**Task requirements:** By how much did plasminogen activator inhibitor-1 (PAI-1) secretion increase in EPCs cultivated in fibrin matrix, according to the article summary?

** Text segment follows **

Smadja DM, Basire A, Amelot A, Conte A, Bièche I, Le Bonniec BF, Aiach M, Gaussem P - J. Cell. Mol. Med. (2008)

Bottom Line: The fibrin matrix induced significant EPC proliferation and, when placed in the lower chamber of a Boyden device, strongly enhanced EPC migration.These effects were partly inhibited by hirudin by 41% and 66%, respectively), which suggests that fibrin-adsorbed thrombin interacts with EPCs via the thrombin receptor PAR-1.Such an effect was associated with a 10-fold increase in plasminogen activator inhibitor-1 (PAI-1) secretion by EPCs cultivated in fibrin matrix.

View Article: PubMed Central - PubMed

Affiliation: AP-HP, Hôpital Européen Georges Pompidou, Service d'Hématologie Biologique A, Paris, France.

** End of Text segment **
** Listed records follows **

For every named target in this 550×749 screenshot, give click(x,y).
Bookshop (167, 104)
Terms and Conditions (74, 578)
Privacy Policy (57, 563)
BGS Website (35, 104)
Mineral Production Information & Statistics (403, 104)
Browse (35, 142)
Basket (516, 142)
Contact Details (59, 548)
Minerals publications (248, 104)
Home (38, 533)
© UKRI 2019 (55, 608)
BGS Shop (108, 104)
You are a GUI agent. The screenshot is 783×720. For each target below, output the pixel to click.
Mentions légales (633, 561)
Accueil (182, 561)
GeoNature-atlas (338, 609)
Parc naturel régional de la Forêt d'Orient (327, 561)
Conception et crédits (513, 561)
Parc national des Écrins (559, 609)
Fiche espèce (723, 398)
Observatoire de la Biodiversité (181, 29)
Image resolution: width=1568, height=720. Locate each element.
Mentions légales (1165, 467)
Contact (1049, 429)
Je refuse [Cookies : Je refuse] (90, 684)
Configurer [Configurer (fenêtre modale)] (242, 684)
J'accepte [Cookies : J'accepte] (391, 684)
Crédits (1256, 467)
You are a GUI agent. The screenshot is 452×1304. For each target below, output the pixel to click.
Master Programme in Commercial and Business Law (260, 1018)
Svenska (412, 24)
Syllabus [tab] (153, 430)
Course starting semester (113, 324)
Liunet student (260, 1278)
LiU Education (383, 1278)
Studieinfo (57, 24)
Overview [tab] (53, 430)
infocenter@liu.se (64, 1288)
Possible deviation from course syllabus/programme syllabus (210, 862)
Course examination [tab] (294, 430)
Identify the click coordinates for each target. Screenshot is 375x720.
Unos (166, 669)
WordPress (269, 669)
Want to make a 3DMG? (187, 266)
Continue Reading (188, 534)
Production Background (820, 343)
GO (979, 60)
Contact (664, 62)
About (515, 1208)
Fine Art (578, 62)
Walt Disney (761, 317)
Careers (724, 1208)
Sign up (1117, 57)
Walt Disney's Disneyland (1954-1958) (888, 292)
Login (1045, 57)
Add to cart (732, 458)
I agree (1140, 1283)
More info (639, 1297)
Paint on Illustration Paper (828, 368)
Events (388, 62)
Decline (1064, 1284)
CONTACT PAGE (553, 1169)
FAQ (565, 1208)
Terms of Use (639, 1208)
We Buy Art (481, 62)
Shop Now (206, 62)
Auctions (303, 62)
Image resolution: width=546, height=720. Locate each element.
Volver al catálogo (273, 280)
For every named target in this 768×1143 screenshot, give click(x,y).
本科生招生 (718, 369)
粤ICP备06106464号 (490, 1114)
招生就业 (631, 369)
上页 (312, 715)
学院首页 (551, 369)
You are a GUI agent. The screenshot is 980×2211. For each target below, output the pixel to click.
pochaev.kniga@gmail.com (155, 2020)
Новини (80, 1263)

** End of Listed records **

**Completed task:** It increased 10-fold.